- Document extract:

____

Under MCR 2.603(A)(1), “[i]f a party against whom a judgment for affirmative relief is sought has failed to plead or otherwise defend as provided by these rules, and that fact is made to appear by affidavit or otherwise, the clerk must enter the default of that party.” (Emphasis added.) The Appellate Courts have made clear that the emphasized portion of MCR 2.603(A)(1) means that a party must not be defaulted if the party has otherwise defended the action by taking some defensive action in the case.

____

- Dataset excerpts:
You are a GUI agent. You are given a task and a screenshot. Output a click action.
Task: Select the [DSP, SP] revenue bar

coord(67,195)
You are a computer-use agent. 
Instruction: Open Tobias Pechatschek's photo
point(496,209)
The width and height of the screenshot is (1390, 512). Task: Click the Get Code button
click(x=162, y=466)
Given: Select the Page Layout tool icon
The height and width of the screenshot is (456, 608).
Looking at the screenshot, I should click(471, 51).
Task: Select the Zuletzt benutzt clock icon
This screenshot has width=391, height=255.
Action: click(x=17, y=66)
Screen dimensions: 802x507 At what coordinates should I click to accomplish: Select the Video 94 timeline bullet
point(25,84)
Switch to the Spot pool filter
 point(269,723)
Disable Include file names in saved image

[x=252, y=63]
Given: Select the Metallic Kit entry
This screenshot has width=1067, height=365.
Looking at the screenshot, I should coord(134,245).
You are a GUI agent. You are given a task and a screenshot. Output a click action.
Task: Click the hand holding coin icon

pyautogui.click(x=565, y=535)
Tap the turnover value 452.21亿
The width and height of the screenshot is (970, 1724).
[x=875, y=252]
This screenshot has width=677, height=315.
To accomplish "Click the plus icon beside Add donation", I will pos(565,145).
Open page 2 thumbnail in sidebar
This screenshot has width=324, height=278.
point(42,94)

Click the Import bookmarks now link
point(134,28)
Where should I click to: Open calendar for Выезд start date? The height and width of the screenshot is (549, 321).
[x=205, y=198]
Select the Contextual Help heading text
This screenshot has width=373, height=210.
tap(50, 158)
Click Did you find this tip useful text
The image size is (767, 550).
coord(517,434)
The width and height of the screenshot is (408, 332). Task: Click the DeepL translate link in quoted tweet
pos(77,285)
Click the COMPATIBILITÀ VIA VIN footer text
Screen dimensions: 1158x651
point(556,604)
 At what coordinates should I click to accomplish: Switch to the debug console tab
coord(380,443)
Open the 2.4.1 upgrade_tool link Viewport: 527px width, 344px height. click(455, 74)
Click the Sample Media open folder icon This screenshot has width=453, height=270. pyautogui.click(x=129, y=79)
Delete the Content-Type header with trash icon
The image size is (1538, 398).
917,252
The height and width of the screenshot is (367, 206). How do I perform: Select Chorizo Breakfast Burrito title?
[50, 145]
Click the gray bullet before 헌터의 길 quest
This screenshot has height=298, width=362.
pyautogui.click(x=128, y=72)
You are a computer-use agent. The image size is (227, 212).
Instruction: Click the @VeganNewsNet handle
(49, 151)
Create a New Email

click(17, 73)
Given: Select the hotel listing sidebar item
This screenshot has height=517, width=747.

____

- Prompt 1: Translate this sentence from the passage on default judgments under MCR 2.603 into Spanish: "The Appellate Courts have made clear that the emphasized portion of MCR 2.603(A)(1) means that a party must not be defaulted if the party has otherwise defended the action by taking some defensive action in the case."
- Prompt 2: Continue the passage on default judgments under MCR 2.603 for a few sentences, beginning after its final sentence.

- Written response 1: Los Tribunales de Apelación han dejado claro que la parte resaltada de la MCR 2.603(A)(1) significa que no debe declararse en rebeldía a una parte si esta se ha defendido de otro modo en la acción mediante la adopción de alguna medida defensiva en el caso.

- Written response 2:
In Marposs Corp v Autocam Corp, 183 Mich App 166 (1990), the defendant filed motions for summary disposition and a change of venue. The trial court denied both motions. Id. The defendant sought leave to appeal the trial court’s denial of its motion for a change of venue but not the denial of its motion for summary disposition. Id. The defendant did not file an answer and was defaulted. Id. Although defendant should have timely filed a responsive pleading under MCR 2.108(A)(1), but had not done so, the Court held that the trial court erred by concluding that the defendant was properly defaulted because the defendant otherwise defended itself under MCR 2.603(A)(1). Id. At 170.
Generally speaking, any substantive activity evidencing an intent to affirmatively act would satisfy the “otherwise defend” requirement of the sub-rule.